Saved entries:

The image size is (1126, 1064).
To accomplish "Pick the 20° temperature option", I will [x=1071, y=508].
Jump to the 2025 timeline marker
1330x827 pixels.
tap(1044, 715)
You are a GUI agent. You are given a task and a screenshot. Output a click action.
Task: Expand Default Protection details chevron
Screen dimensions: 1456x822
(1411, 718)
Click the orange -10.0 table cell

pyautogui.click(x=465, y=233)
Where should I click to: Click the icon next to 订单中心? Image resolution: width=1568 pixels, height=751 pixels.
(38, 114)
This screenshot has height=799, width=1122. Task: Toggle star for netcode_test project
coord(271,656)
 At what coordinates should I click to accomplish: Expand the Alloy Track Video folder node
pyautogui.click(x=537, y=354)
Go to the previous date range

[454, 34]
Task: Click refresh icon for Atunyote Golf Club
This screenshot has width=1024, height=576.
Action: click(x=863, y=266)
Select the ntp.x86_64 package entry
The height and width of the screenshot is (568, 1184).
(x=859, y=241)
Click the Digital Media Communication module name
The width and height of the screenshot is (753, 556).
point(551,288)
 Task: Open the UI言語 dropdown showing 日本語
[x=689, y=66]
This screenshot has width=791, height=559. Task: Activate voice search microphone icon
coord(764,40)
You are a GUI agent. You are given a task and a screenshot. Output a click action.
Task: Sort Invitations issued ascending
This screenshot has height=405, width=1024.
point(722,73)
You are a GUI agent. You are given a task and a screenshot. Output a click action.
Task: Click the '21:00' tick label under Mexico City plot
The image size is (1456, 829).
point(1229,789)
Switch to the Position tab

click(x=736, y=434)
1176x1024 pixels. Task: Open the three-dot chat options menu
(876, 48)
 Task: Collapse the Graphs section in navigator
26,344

--- Task requirements ---
Restate the data above word for word.

--- Exercise output ---
The image size is (1126, 1064).
To accomplish "Pick the 20° temperature option", I will [x=1071, y=508].
Jump to the 2025 timeline marker
1330x827 pixels.
tap(1044, 715)
You are a GUI agent. You are given a task and a screenshot. Output a click action.
Task: Expand Default Protection details chevron
Screen dimensions: 1456x822
(1411, 718)
Click the orange -10.0 table cell

pyautogui.click(x=465, y=233)
Where should I click to: Click the icon next to 订单中心? Image resolution: width=1568 pixels, height=751 pixels.
(38, 114)
This screenshot has height=799, width=1122. Task: Toggle star for netcode_test project
coord(271,656)
 At what coordinates should I click to accomplish: Expand the Alloy Track Video folder node
pyautogui.click(x=537, y=354)
Go to the previous date range

[454, 34]
Task: Click refresh icon for Atunyote Golf Club
This screenshot has width=1024, height=576.
Action: click(x=863, y=266)
Select the ntp.x86_64 package entry
The height and width of the screenshot is (568, 1184).
(x=859, y=241)
Click the Digital Media Communication module name
The width and height of the screenshot is (753, 556).
point(551,288)
 Task: Open the UI言語 dropdown showing 日本語
[x=689, y=66]
This screenshot has width=791, height=559. Task: Activate voice search microphone icon
coord(764,40)
You are a GUI agent. You are given a task and a screenshot. Output a click action.
Task: Sort Invitations issued ascending
This screenshot has height=405, width=1024.
point(722,73)
You are a GUI agent. You are given a task and a screenshot. Output a click action.
Task: Click the '21:00' tick label under Mexico City plot
The image size is (1456, 829).
point(1229,789)
Switch to the Position tab

click(x=736, y=434)
1176x1024 pixels. Task: Open the three-dot chat options menu
(876, 48)
 Task: Collapse the Graphs section in navigator
26,344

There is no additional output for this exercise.